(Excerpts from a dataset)
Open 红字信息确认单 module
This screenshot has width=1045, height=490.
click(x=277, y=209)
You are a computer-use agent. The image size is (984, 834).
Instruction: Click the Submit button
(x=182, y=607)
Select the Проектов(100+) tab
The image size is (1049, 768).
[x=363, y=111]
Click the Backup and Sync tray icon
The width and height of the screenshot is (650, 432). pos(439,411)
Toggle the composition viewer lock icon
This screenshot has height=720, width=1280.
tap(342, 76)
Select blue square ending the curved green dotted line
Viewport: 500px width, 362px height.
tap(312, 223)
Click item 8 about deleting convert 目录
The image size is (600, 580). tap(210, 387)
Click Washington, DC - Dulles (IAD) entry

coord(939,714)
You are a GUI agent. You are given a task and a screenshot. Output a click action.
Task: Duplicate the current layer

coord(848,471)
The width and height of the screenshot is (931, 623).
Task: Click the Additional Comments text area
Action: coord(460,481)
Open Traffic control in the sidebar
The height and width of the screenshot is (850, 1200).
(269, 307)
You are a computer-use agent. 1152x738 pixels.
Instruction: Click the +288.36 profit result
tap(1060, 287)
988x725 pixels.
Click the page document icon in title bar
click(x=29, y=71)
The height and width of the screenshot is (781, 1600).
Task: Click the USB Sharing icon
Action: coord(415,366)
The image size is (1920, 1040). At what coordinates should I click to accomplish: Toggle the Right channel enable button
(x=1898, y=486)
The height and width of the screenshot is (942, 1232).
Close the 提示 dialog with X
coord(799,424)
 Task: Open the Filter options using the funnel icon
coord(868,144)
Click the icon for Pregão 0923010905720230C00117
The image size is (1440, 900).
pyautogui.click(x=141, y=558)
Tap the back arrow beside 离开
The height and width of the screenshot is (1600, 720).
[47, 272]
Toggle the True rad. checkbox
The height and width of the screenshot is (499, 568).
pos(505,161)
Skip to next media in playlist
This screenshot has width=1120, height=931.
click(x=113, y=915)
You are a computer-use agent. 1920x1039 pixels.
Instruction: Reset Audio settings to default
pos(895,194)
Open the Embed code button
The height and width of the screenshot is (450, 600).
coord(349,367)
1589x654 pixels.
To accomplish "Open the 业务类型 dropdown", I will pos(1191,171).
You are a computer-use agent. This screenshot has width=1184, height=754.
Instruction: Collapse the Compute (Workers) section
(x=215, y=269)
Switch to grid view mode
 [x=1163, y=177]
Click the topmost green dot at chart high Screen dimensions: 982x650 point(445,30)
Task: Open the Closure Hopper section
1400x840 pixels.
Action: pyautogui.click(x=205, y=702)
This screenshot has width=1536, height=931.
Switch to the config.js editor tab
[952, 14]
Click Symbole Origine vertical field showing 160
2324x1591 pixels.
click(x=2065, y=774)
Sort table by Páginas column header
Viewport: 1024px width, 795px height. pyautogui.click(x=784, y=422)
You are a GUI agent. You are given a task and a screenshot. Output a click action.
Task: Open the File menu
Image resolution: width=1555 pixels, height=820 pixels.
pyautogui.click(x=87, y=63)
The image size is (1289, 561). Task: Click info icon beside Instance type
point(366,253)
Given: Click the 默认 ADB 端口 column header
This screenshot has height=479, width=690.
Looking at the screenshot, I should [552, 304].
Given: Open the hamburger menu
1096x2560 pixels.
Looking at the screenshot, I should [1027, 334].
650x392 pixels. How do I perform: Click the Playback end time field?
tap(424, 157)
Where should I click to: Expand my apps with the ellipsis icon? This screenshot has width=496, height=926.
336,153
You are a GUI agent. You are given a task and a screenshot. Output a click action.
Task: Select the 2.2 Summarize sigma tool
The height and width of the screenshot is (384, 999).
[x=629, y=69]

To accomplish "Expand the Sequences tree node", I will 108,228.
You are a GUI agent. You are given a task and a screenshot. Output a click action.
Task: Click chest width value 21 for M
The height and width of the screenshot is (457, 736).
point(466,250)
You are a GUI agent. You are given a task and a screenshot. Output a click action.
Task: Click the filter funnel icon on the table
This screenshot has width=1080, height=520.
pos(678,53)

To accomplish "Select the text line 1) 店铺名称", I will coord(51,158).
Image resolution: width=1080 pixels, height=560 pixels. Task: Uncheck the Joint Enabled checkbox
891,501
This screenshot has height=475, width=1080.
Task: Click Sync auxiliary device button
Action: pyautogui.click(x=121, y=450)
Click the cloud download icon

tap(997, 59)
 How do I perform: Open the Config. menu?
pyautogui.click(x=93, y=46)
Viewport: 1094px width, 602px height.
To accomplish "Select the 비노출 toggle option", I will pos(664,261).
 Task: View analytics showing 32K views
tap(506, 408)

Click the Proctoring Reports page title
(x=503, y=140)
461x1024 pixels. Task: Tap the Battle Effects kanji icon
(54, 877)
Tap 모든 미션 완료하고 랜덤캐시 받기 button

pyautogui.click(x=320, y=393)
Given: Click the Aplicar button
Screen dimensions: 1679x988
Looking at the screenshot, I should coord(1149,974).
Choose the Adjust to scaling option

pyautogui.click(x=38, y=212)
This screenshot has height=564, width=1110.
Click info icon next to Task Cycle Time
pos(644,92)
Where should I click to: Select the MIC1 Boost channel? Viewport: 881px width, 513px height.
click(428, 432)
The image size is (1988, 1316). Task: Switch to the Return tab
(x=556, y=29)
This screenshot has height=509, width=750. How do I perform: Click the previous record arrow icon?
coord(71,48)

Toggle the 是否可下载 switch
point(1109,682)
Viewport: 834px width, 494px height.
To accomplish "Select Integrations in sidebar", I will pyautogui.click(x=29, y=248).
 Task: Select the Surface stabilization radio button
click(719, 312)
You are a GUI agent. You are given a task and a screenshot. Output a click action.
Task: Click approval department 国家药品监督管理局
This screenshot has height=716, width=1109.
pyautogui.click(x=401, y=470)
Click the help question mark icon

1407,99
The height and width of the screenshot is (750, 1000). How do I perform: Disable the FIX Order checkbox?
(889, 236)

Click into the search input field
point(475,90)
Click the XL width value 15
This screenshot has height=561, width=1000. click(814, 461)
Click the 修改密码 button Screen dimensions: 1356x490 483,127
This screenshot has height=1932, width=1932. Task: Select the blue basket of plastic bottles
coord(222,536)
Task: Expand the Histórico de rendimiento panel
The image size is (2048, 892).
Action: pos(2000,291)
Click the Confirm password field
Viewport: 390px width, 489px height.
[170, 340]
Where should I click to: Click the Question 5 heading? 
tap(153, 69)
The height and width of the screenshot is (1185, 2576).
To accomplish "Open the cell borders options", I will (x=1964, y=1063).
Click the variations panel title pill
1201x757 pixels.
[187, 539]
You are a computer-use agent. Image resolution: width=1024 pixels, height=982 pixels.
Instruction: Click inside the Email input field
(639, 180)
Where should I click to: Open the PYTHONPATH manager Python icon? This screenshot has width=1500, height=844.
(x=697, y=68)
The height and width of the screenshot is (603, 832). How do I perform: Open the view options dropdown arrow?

YOUR TASK |
Your answer must be an exact copy of every entry above.

FINAL ANSWER |
Open 红字信息确认单 module
This screenshot has width=1045, height=490.
click(x=277, y=209)
You are a computer-use agent. The image size is (984, 834).
Instruction: Click the Submit button
(x=182, y=607)
Select the Проектов(100+) tab
The image size is (1049, 768).
[x=363, y=111]
Click the Backup and Sync tray icon
The width and height of the screenshot is (650, 432). pos(439,411)
Toggle the composition viewer lock icon
This screenshot has height=720, width=1280.
tap(342, 76)
Select blue square ending the curved green dotted line
Viewport: 500px width, 362px height.
tap(312, 223)
Click item 8 about deleting convert 目录
The image size is (600, 580). tap(210, 387)
Click Washington, DC - Dulles (IAD) entry

coord(939,714)
You are a GUI agent. You are given a task and a screenshot. Output a click action.
Task: Duplicate the current layer

coord(848,471)
The width and height of the screenshot is (931, 623).
Task: Click the Additional Comments text area
Action: coord(460,481)
Open Traffic control in the sidebar
The height and width of the screenshot is (850, 1200).
(269, 307)
You are a computer-use agent. 1152x738 pixels.
Instruction: Click the +288.36 profit result
tap(1060, 287)
988x725 pixels.
Click the page document icon in title bar
click(x=29, y=71)
The height and width of the screenshot is (781, 1600).
Task: Click the USB Sharing icon
Action: coord(415,366)
The image size is (1920, 1040). At what coordinates should I click to accomplish: Toggle the Right channel enable button
(x=1898, y=486)
The height and width of the screenshot is (942, 1232).
Close the 提示 dialog with X
coord(799,424)
 Task: Open the Filter options using the funnel icon
coord(868,144)
Click the icon for Pregão 0923010905720230C00117
The image size is (1440, 900).
pyautogui.click(x=141, y=558)
Tap the back arrow beside 离开
The height and width of the screenshot is (1600, 720).
[47, 272]
Toggle the True rad. checkbox
The height and width of the screenshot is (499, 568).
pos(505,161)
Skip to next media in playlist
This screenshot has width=1120, height=931.
click(x=113, y=915)
You are a computer-use agent. 1920x1039 pixels.
Instruction: Reset Audio settings to default
pos(895,194)
Open the Embed code button
The height and width of the screenshot is (450, 600).
coord(349,367)
1589x654 pixels.
To accomplish "Open the 业务类型 dropdown", I will pos(1191,171).
You are a computer-use agent. This screenshot has width=1184, height=754.
Instruction: Collapse the Compute (Workers) section
(x=215, y=269)
Switch to grid view mode
 [x=1163, y=177]
Click the topmost green dot at chart high Screen dimensions: 982x650 point(445,30)
Task: Open the Closure Hopper section
1400x840 pixels.
Action: pyautogui.click(x=205, y=702)
This screenshot has width=1536, height=931.
Switch to the config.js editor tab
[952, 14]
Click Symbole Origine vertical field showing 160
2324x1591 pixels.
click(x=2065, y=774)
Sort table by Páginas column header
Viewport: 1024px width, 795px height. pyautogui.click(x=784, y=422)
You are a GUI agent. You are given a task and a screenshot. Output a click action.
Task: Open the File menu
Image resolution: width=1555 pixels, height=820 pixels.
pyautogui.click(x=87, y=63)
The image size is (1289, 561). Task: Click info icon beside Instance type
point(366,253)
Given: Click the 默认 ADB 端口 column header
This screenshot has height=479, width=690.
Looking at the screenshot, I should [552, 304].
Given: Open the hamburger menu
1096x2560 pixels.
Looking at the screenshot, I should [1027, 334].
650x392 pixels. How do I perform: Click the Playback end time field?
tap(424, 157)
Where should I click to: Expand my apps with the ellipsis icon? This screenshot has width=496, height=926.
336,153
You are a GUI agent. You are given a task and a screenshot. Output a click action.
Task: Select the 2.2 Summarize sigma tool
The height and width of the screenshot is (384, 999).
[x=629, y=69]

To accomplish "Expand the Sequences tree node", I will 108,228.
You are a GUI agent. You are given a task and a screenshot. Output a click action.
Task: Click chest width value 21 for M
The height and width of the screenshot is (457, 736).
point(466,250)
You are a GUI agent. You are given a task and a screenshot. Output a click action.
Task: Click the filter funnel icon on the table
This screenshot has width=1080, height=520.
pos(678,53)

To accomplish "Select the text line 1) 店铺名称", I will coord(51,158).
Image resolution: width=1080 pixels, height=560 pixels. Task: Uncheck the Joint Enabled checkbox
891,501
This screenshot has height=475, width=1080.
Task: Click Sync auxiliary device button
Action: pyautogui.click(x=121, y=450)
Click the cloud download icon

tap(997, 59)
 How do I perform: Open the Config. menu?
pyautogui.click(x=93, y=46)
Viewport: 1094px width, 602px height.
To accomplish "Select the 비노출 toggle option", I will pos(664,261).
 Task: View analytics showing 32K views
tap(506, 408)

Click the Proctoring Reports page title
(x=503, y=140)
461x1024 pixels. Task: Tap the Battle Effects kanji icon
(54, 877)
Tap 모든 미션 완료하고 랜덤캐시 받기 button

pyautogui.click(x=320, y=393)
Given: Click the Aplicar button
Screen dimensions: 1679x988
Looking at the screenshot, I should coord(1149,974).
Choose the Adjust to scaling option

pyautogui.click(x=38, y=212)
This screenshot has height=564, width=1110.
Click info icon next to Task Cycle Time
pos(644,92)
Where should I click to: Select the MIC1 Boost channel? Viewport: 881px width, 513px height.
click(428, 432)
The image size is (1988, 1316). Task: Switch to the Return tab
(x=556, y=29)
This screenshot has height=509, width=750. How do I perform: Click the previous record arrow icon?
coord(71,48)

Toggle the 是否可下载 switch
point(1109,682)
Viewport: 834px width, 494px height.
To accomplish "Select Integrations in sidebar", I will pyautogui.click(x=29, y=248).
 Task: Select the Surface stabilization radio button
click(719, 312)
You are a GUI agent. You are given a task and a screenshot. Output a click action.
Task: Click approval department 国家药品监督管理局
This screenshot has height=716, width=1109.
pyautogui.click(x=401, y=470)
Click the help question mark icon

1407,99
The height and width of the screenshot is (750, 1000). How do I perform: Disable the FIX Order checkbox?
(889, 236)

Click into the search input field
point(475,90)
Click the XL width value 15
This screenshot has height=561, width=1000. click(814, 461)
Click the 修改密码 button Screen dimensions: 1356x490 483,127
This screenshot has height=1932, width=1932. Task: Select the blue basket of plastic bottles
coord(222,536)
Task: Expand the Histórico de rendimiento panel
The image size is (2048, 892).
Action: pos(2000,291)
Click the Confirm password field
Viewport: 390px width, 489px height.
[170, 340]
Where should I click to: Click the Question 5 heading? 
tap(153, 69)
The height and width of the screenshot is (1185, 2576).
To accomplish "Open the cell borders options", I will (x=1964, y=1063).
Click the variations panel title pill
1201x757 pixels.
[187, 539]
You are a computer-use agent. Image resolution: width=1024 pixels, height=982 pixels.
Instruction: Click inside the Email input field
(639, 180)
Where should I click to: Open the PYTHONPATH manager Python icon? This screenshot has width=1500, height=844.
(x=697, y=68)
The height and width of the screenshot is (603, 832). How do I perform: Open the view options dropdown arrow?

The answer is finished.